In interviews, Morano says that the genesis of the project about the lost Sarah and Phil was her response to her father’s death two decades before. “Grief is about losing yourself….The dream is a spiritual journey.” The film enables her to unleash variations on her experiences, palatable or not, along the way. Deftly, she moves back and forth between the sacred and the profane. The half-mad Sarah searches under the carpeting on the floor in the back of their car for evidence of Jessie’s existence. She finds a bit of stale cracker, which she chews in an almost beatific close-up. If in the church the host represents the body of Christ, here we have an up-close dramatization of the process of ingestion.

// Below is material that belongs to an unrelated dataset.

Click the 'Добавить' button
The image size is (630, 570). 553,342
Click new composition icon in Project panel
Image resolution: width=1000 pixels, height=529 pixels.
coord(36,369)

And the profane? Forget the calculated mercy fuck Sarah gives away in in a cheap motel room, or the unfiltered vulgarity pouring out of the boyfriend’s mouth in the noisy apartment Phil checks out. I’m not sure exactly why — I do not think it is chance — but public bathrooms are repeat settings, from the very beginning, when Jessie goes off. The cutting takes place in another one, Sarah follows Moss’s Shannon and a strange man not her husband to a different pit-stop convenience (where clues indicate they are shooting up), and the toilet of a roadside café is her hiding place from dining cops when she is on an unauthorized trip with Adam.

All the while, in the crevices among matters both spiritual and carnal, Morano inserts less loaded but striking shots of city and nature (she is partial to clouds) in just the right places to help pull the disparate elements together. Only such a gifted DP and filmmaker could intuit these decisions in a film so complexly arranged in relatively short scenes. The profundity of this affecting deconstruction of grief hinges a lot on performance and storyline, but above all, it just might be a function of meticulous shooting and directing by someone impressively stretching to grasp the undefinable.